The Consumer Price Index (CPI) edged down to 0.0% in the year to August, from 0.1% in July.
The largest downward contribution to the change in the Consumer Price Index (CPI) 12-month rate between July and August came from clothing and footwear, where prices rose by less than last year. There are typically price rises for clothing and footwear in August as the sales season comes to an end, though this year the impact was less pronounced due to a lower level of discounting.
The transport category also made a downward contributed to the Consumer Price Index , with motor fuels falling by 12.9% in the year to August. Oil price deflation has been a key factor in constraining inflation over the past year. Following a brief surge in August, the global oil price has been falling in September and will continue to be a downward contributor to CPI in the coming months. Food prices also remain firmly entrenched in deflationary territory with overall food prices falling by 2.8% in the twelve months to August.
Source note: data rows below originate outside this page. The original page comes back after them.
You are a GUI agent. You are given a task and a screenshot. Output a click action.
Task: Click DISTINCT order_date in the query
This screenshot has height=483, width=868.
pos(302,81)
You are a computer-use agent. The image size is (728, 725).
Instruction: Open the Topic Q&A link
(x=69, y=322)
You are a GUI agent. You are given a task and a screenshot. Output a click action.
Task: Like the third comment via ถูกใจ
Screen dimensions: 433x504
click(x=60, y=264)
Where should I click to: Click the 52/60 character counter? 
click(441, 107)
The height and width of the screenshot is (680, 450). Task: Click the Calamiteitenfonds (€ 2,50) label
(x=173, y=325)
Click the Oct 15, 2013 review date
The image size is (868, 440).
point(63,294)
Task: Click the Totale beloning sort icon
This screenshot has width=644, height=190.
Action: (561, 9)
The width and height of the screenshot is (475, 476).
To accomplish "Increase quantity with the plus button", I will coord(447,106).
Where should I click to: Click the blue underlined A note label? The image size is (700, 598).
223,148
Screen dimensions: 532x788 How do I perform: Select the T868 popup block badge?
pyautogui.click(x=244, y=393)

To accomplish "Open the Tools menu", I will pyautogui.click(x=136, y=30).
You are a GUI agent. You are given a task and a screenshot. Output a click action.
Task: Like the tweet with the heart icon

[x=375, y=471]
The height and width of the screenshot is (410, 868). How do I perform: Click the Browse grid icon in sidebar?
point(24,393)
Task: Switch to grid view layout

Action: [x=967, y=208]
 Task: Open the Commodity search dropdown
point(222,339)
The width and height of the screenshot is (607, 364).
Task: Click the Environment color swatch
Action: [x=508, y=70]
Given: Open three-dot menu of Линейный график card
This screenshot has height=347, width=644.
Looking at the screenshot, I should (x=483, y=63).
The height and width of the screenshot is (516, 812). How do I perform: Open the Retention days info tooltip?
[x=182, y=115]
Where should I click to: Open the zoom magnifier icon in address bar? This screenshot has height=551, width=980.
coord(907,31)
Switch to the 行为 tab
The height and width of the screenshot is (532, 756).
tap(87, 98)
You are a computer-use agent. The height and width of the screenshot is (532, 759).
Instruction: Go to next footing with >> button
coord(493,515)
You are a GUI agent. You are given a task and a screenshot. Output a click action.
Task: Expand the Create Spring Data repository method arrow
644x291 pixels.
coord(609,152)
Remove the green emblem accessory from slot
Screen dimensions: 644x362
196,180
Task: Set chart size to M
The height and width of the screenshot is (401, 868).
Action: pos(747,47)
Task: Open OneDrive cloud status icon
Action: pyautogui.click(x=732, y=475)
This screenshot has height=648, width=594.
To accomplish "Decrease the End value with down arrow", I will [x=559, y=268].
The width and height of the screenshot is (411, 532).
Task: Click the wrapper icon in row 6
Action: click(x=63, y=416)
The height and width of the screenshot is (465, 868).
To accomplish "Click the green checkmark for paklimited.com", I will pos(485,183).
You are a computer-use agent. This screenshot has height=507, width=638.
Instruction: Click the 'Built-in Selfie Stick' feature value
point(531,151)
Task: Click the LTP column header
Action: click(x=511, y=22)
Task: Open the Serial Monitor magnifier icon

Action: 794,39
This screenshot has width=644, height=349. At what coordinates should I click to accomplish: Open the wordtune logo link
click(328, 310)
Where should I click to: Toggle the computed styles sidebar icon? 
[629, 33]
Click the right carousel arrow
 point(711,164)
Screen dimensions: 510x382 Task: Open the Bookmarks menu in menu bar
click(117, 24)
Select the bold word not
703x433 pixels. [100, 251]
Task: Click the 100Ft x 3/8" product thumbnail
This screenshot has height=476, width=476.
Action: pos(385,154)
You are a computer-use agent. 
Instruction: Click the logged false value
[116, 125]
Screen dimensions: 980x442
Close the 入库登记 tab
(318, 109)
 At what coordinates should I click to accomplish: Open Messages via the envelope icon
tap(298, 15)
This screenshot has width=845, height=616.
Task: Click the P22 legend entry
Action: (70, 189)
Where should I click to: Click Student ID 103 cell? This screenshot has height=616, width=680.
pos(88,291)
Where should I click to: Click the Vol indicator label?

We expect global food prices, which according to the UN fell by the biggest margin in 7 years in August, to continue to act as a drag on inflation over the near term.
Today’s figures confirm that inflationary pressures in the economy remain very subdued; even when we strip out food and fuel prices, inflation decelerated from 1.2% to 1.0% well below the Government’s target.
Overall, we believe the low inflationary environment will continue to provide a boost to household spending power and drive economic growth over the coming quarters.